1. **Run audit early**: Before any causal analysis, audit your data to understand variable roles

2. **Use domain knowledge**: The audit identifies statistical associations; combine with clinical/domain expertise

3. **Adjust significance level**: 
   - Use stricter `alpha` (e.g., 0.01) for larger datasets to reduce false positives
   - Use looser `alpha` (e.g., 0.10) for smaller samples to catch potential confounders

4. **Audit subgroups**: Confounding patterns may differ across patient populations

5. **Document decisions**: Record which variables you adjust for and why

6. **Iterate**: After initial analysis, re-audit to check if additional variables should be included

## Conclusion

The `audit_data()` function provides an automated first pass at identifying causal structure in your dataset.

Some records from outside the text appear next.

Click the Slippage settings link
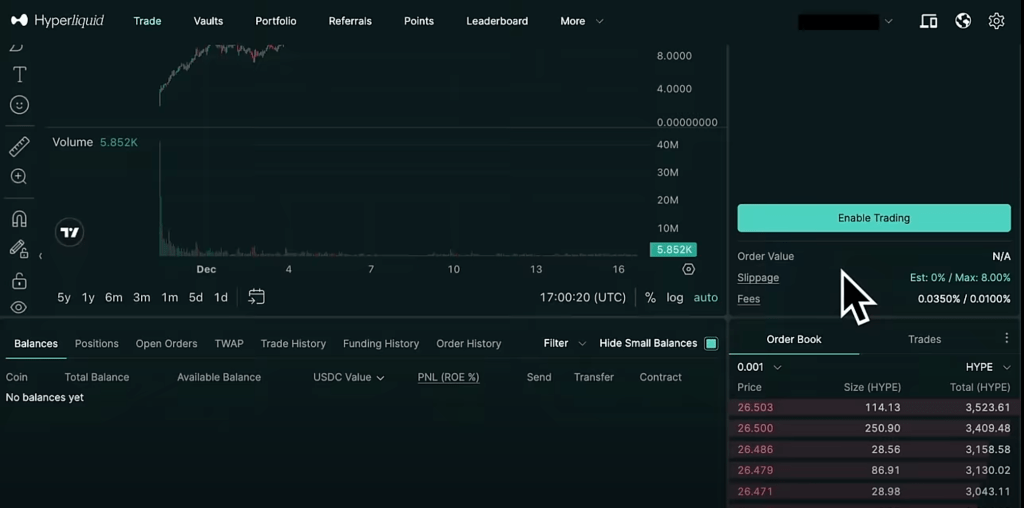This screenshot has height=508, width=1024. click(758, 278)
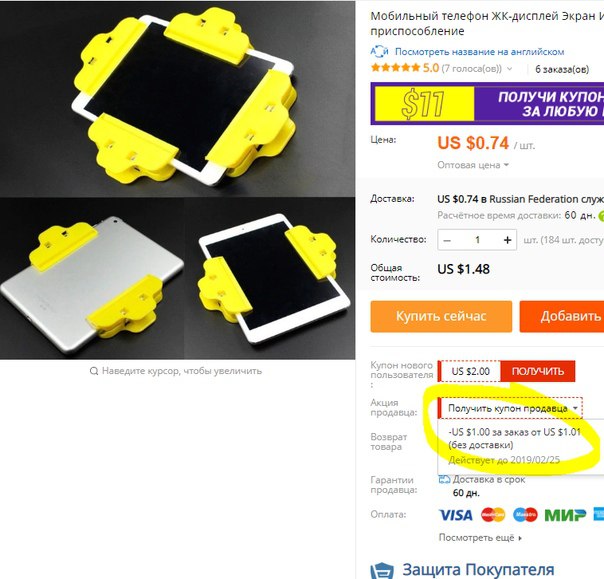The width and height of the screenshot is (604, 579).
Task: Click the $11 coupon promo banner
Action: (x=487, y=103)
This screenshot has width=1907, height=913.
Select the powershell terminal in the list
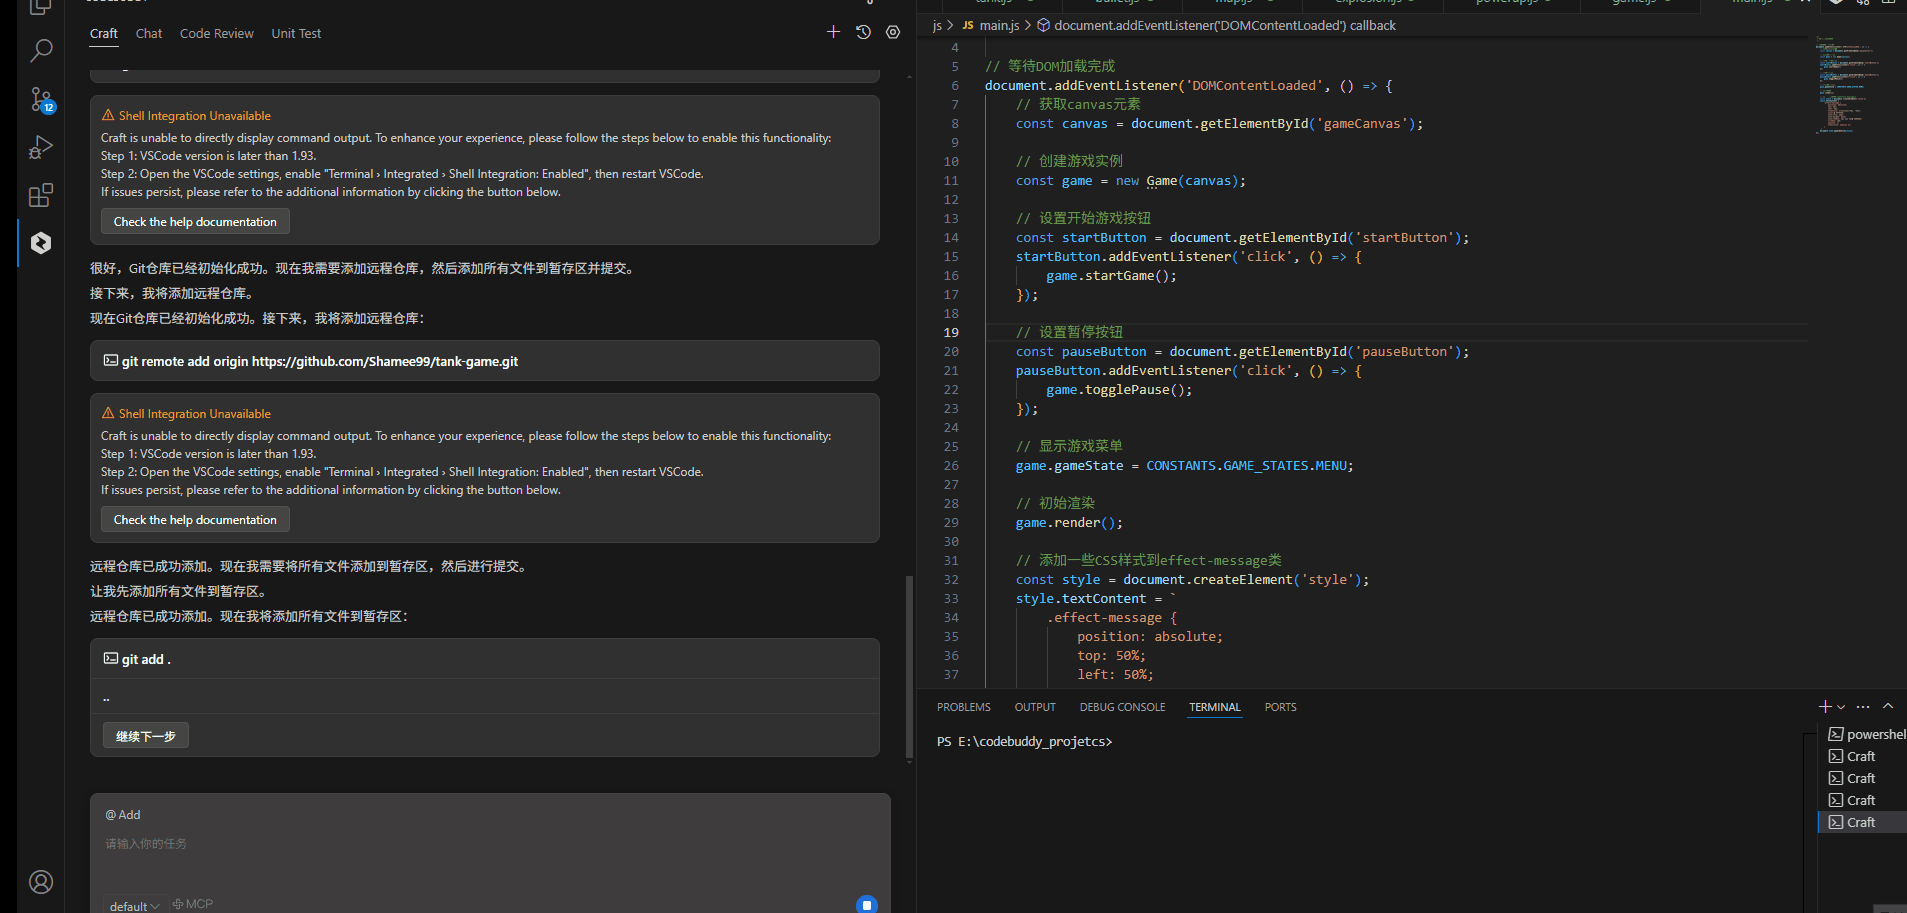[1866, 734]
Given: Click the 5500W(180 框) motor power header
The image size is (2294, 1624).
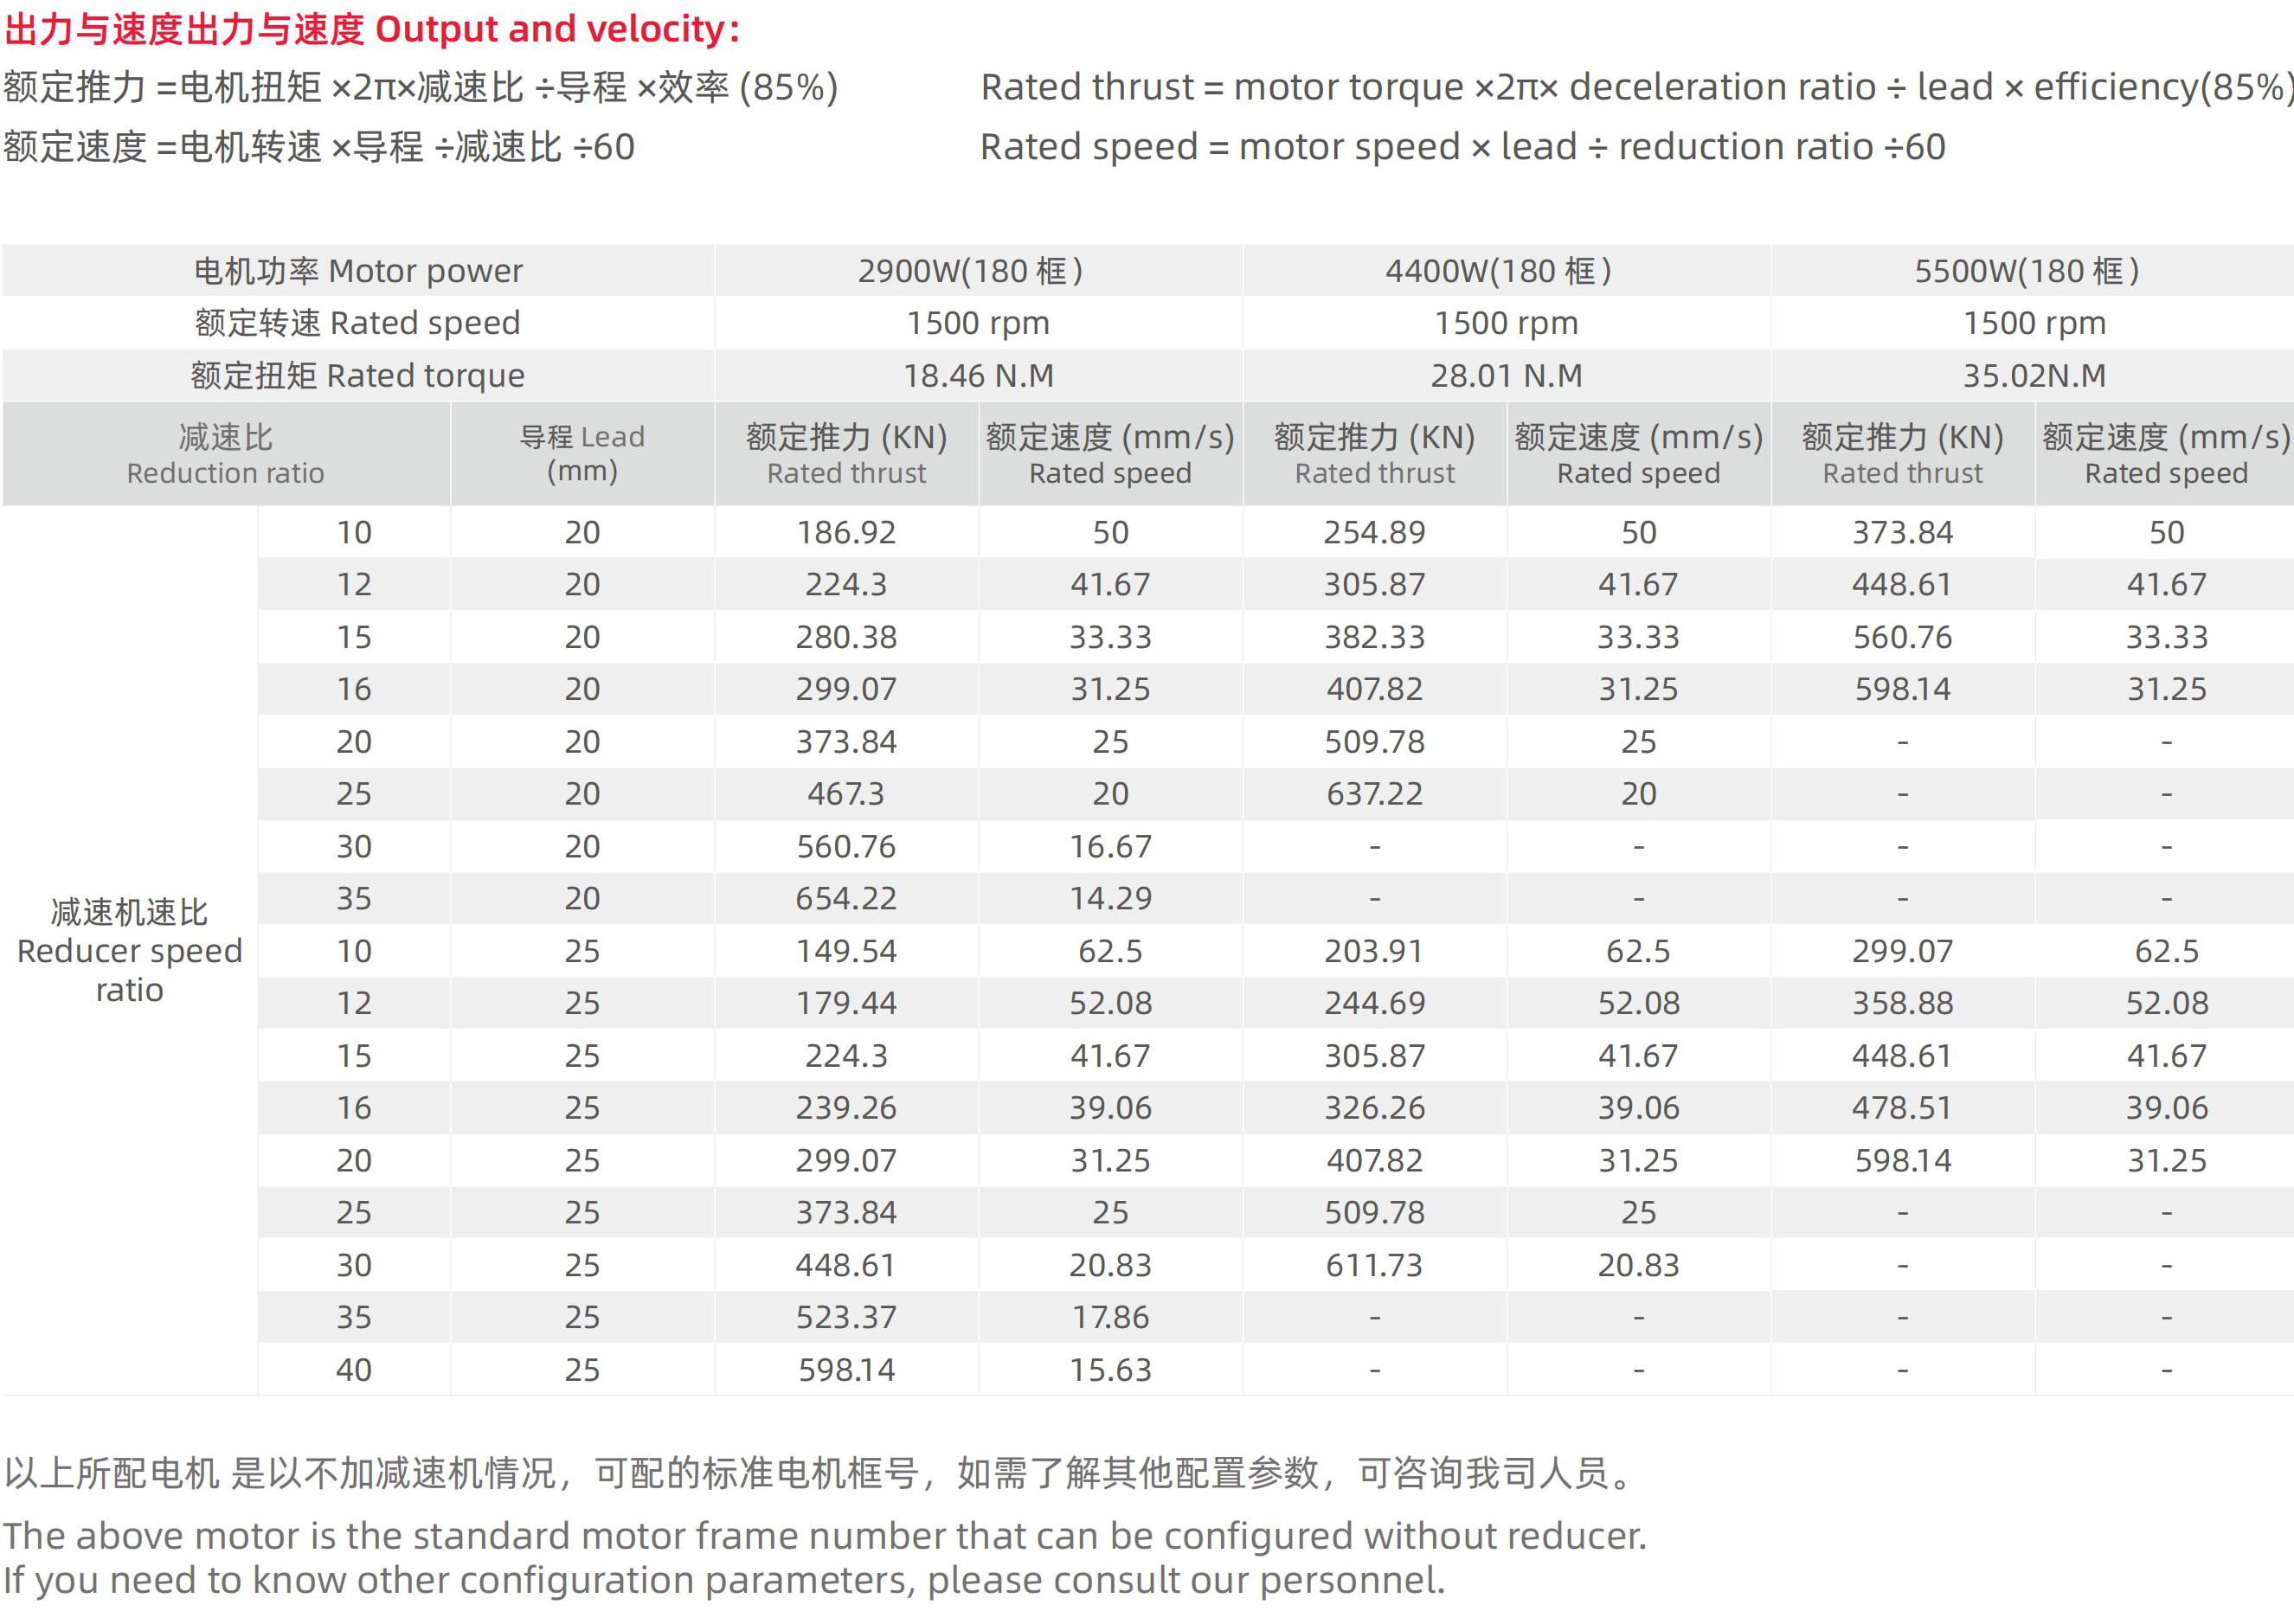Looking at the screenshot, I should tap(2026, 271).
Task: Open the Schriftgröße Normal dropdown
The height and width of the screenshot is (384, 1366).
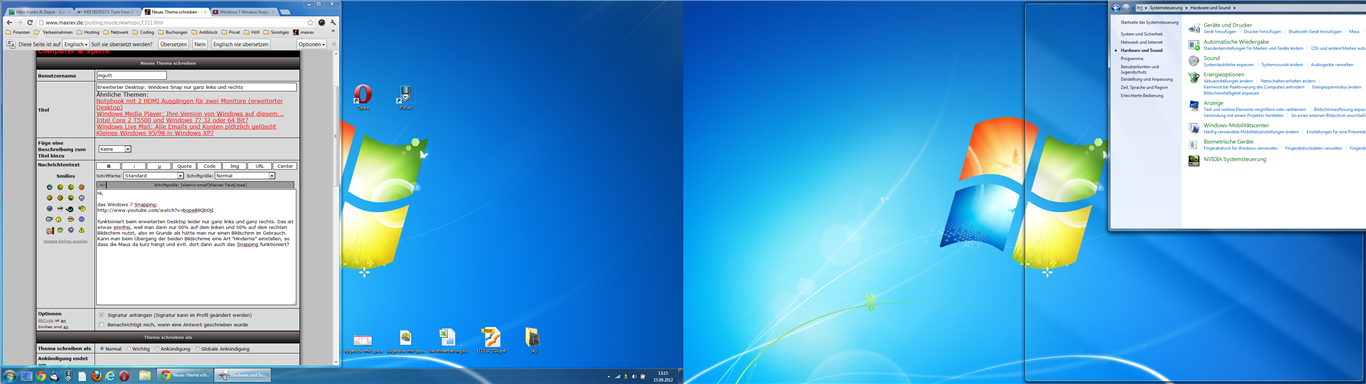Action: coord(245,175)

It answers key questions:

- **What must I adjust for?** → Confounders
- **What might help with identification?** → Potential instruments  
- **What improves precision?** → Outcome predictors
- **What's safe to ignore?** → Variables with no causal role

This systematic approach helps ensure your causal analysis is built on a solid foundation, reducing the risk of confounding bias and improving the reliability of your conclusions.

## References

- Connors, A.F. et al. (1996). The Effectiveness of Right Heart Catheterization in the Initial Care of Critically Ill Patients. *JAMA*, 276(11), 889-897.

- Akdemir, D. (2026). Constraints on Causal Inference as Experiment Comparison. Negative control certification/bounding (`thm:nc_bound`).